A.D.A.M. Medical Encyclopedia.

Hypertensive heart disease

Last reviewed: June 4, 2012.

Hypertensive heart disease refers to heart problems that occur because of high blood pressure. These problems include:

 

Causes, incidence, and risk factors

High blood pressure means the pressure inside the blood vessels (called arteries) is too high. As the heart pumps against this pressure, it must work harder. Over time, this causes the heart muscle to thicken.

Without treatment, symptoms of heart failure may develop. Sometimes the muscle can be so thick that it does not get enough oxygen. This can cause angina (chest pain).

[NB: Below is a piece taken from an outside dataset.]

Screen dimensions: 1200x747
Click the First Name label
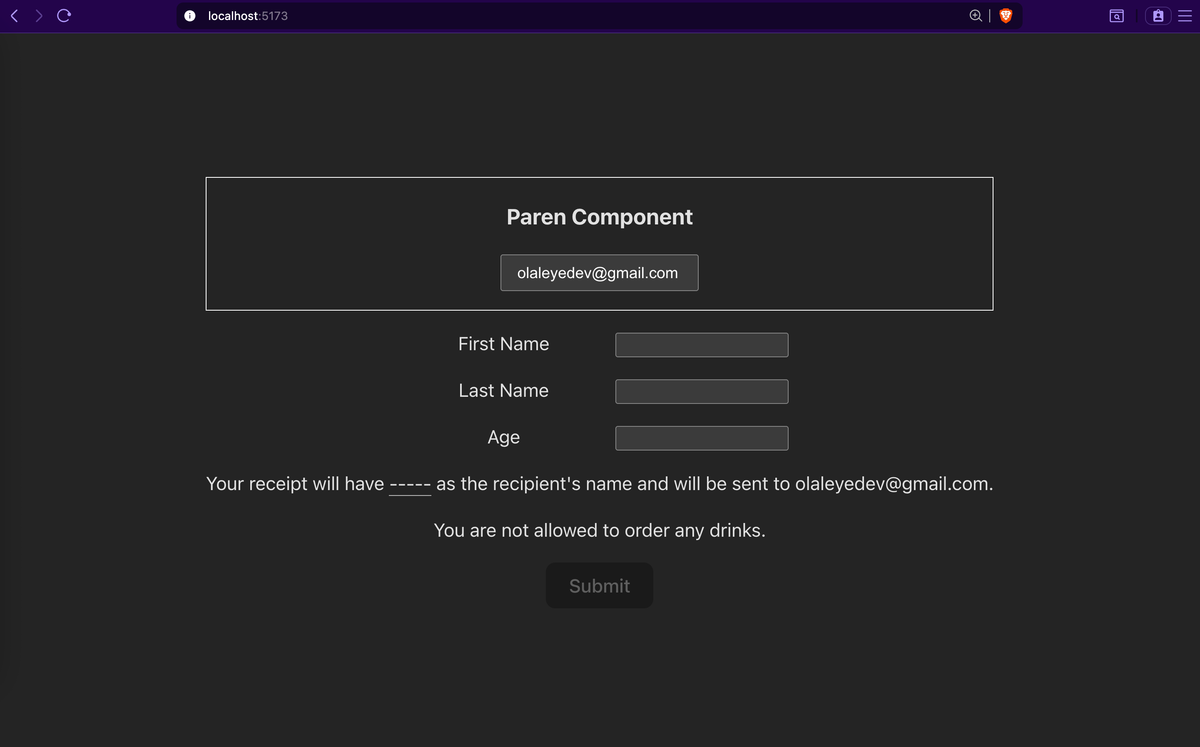coord(503,344)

High blood pressure also leads to thickening of the blood vessel walls. When combined with cholesterol deposits in the blood vessels, the risk of heart attacks and stroke increases.

Hypertensive heart disease is the leading cause of illness and death from high blood pressure.

 

Calling your health care provider

Call your health care provider if you have high blood pressure and develop any symptoms.

Prevention

Because there are no symptoms with high blood pressure, people can have the condition without knowing it. Diagnosing high blood pressure early can help prevent heart disease, stroke, eye problems, and chronic kidney disease.

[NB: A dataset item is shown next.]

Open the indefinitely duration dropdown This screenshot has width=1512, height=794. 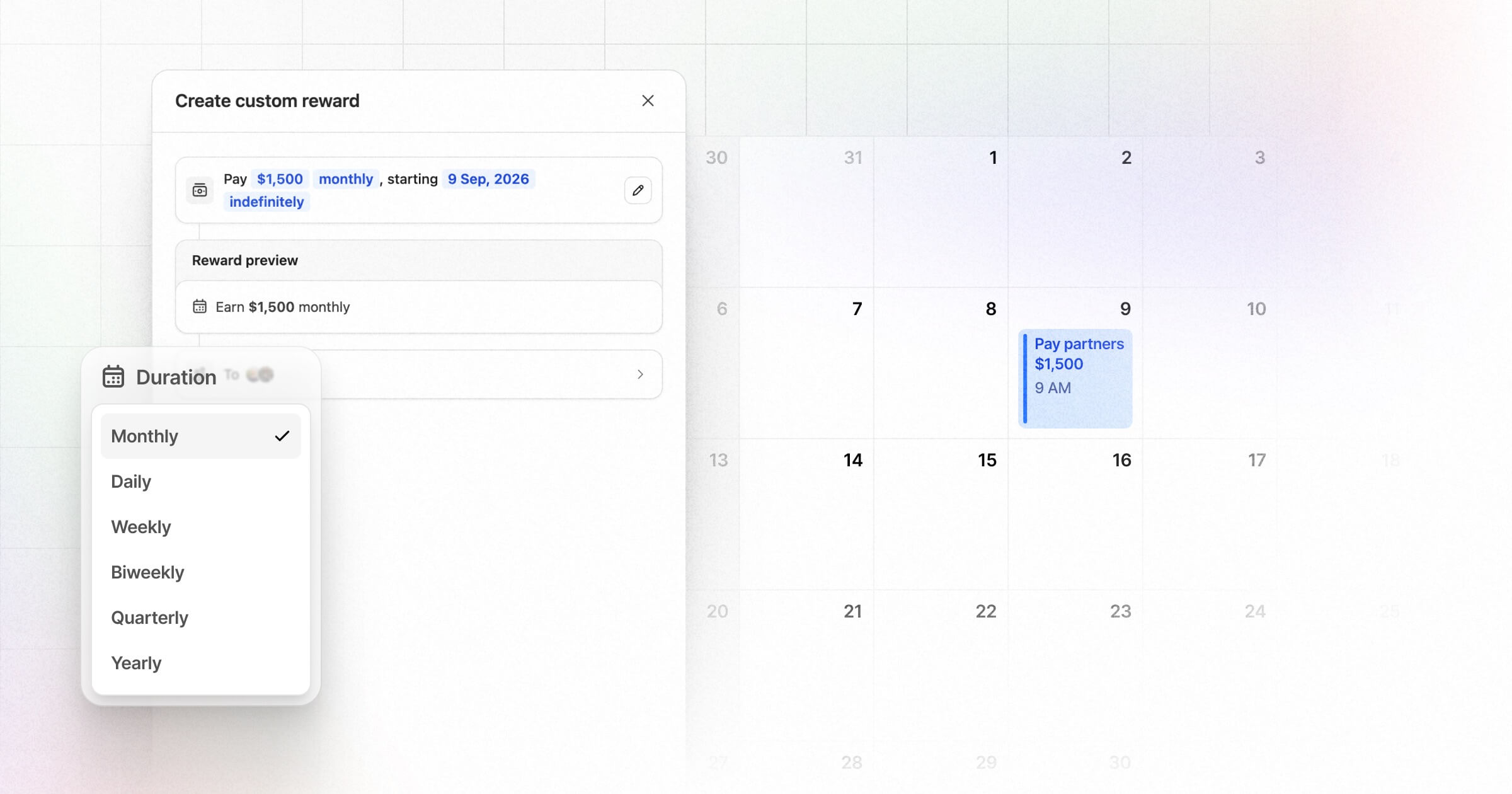tap(266, 202)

All adults should have their blood pressure checked:

  • Every 2 years, if their blood pressure was less than 120/80 mmHg at their most recent reading
  • Once a year if their blood pressure was 120 - 139/80 - 89 mmHg

If your blood pressure is high, you need to lower it and keep it under control.

  • Do not stop or change high blood pressure medications, except on the advice of your health care provider.
  • Carefully control diabetes and high cholesterol.

 

References

  1. Massie BM. Heart failure: pathophysiology and diagnosis. In: Goldman L, Schafer AI, eds. Cecil Medicine. 24th ed. Philadelphia, Pa: Saunders Elsevier; 2011:chap 58.
  2. Victor RG. Arterial hypertension. In: Goldman L, Schafer AI, eds. Cecil Medicine. 24th ed. Philadelphia, Pa: Saunders Elsevier; 2011:chap 67.

Review Date: 6/4/2012.

Reviewed by: David C. Dugdale, III, MD, Professor of Medicine, Division of General Medicine, Department of Medicine, University of Washington School of Medicine; and Michael A. Chen, MD, PhD, Assistant Professor of Medicine, Division of Cardiology, Harborview Medical Center, University of Washington Medical School, Seattle, Washington. Also reviewed by David Zieve, MD, MHA, Medical Director, A.D.A.M. Health Solutions, Ebix, Inc.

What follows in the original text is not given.